Alexandre Biasi, que é intensivista e pesquisador do HCor e marido de Viviane, relata um quadro semelhante. “Pelas estatísticas internacionais, não esperávamos internar paciente de 40 anos muito graves. Mas estamos fazendo isso. Ainda não sabemos por que essa diferença. Pode ser que isso ocorra porque os primeiros casos foram mais de viajantes, que tendem a ser mais novos, e isso mude quanto mais transmissão comunitária tivermos. Devem aumentar muito os casos nas próximas semanas e pode ser que tenha um perfil diferente mais para frente, com bem mais idosos”, complementa.
Em entrevista ao jornal O Estado de S. Paulo, a também intensivista Amanda Veiga, do Hospital Geral do Grajáu, afirmou ter recebido pacientes de 40, 45 anos sem nenhuma outra doença que tiveram quadros tão graves quanto o de idosos. “Essa história de que jovens não apresentam quadros graves a não ser que tenham alguma doença associada ainda é um território bem desconhecido para a gente afirmar”, contou.
“Por isso não concordo em acabar com a quarentena agora. Porque não sabemos.
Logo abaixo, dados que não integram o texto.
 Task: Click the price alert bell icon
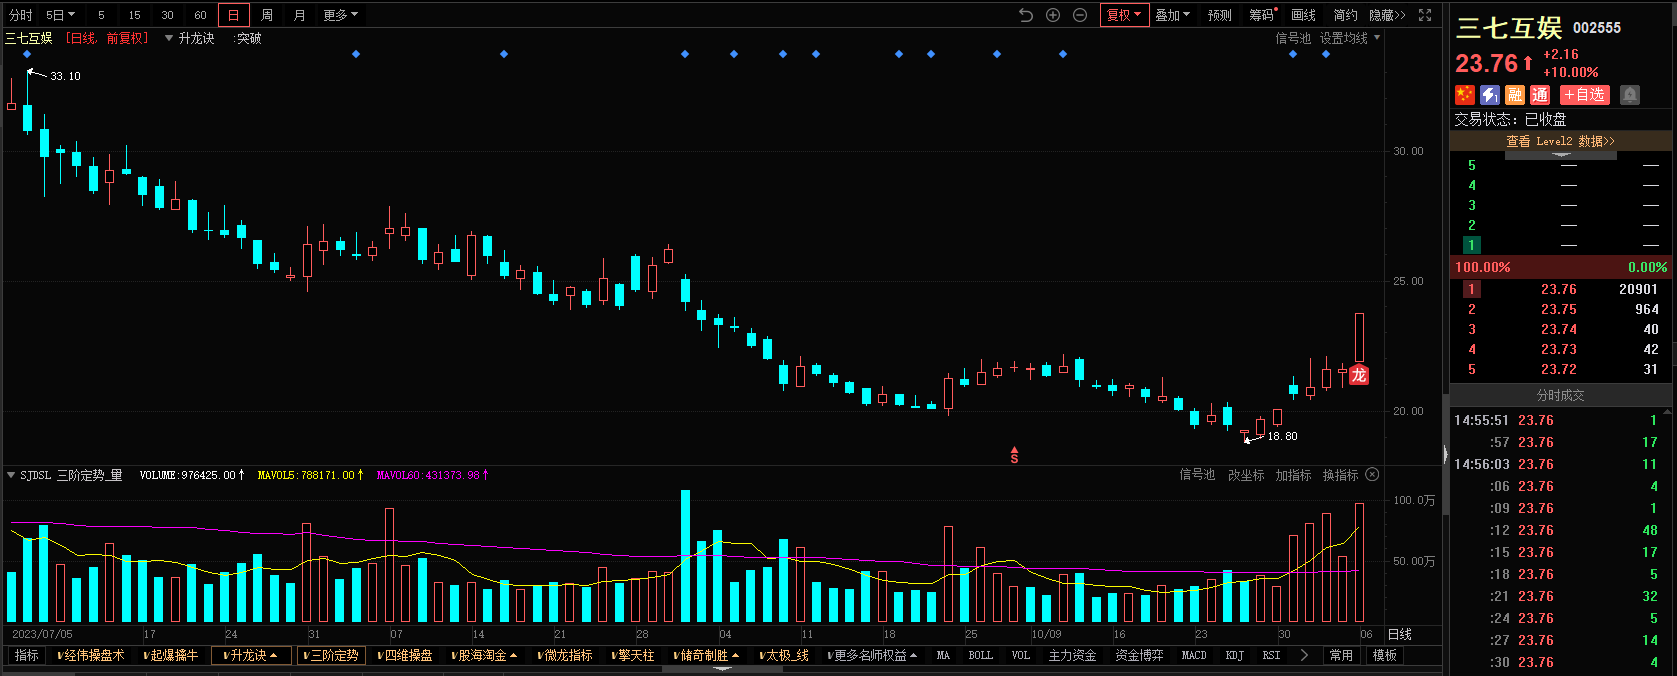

Não dá para correr o risco de pegar e esperar que seja uma forma leve”, afirma a médica, que conta já ter perdido nas últimas semanas pacientes jovens e idosos com suspeita de covid-19, mas que ainda não foram confirmados com a doença.
Natal
Nesta semana, a Secretaria Municipal de Saúde de Natal, no Rio Grande do Norte, confirmou a morte de um homem de 23 anos pelo novo coronavírus, a vítima mais jovem relatada até agora no Brasil. Matheus Aciole morreu em um hospital privado da capital potiguar. De acordo com as autoridades locais de saúde, Aciole era obeso e apresentava pré-diabete, fatores considerados de risco para o coronavírus.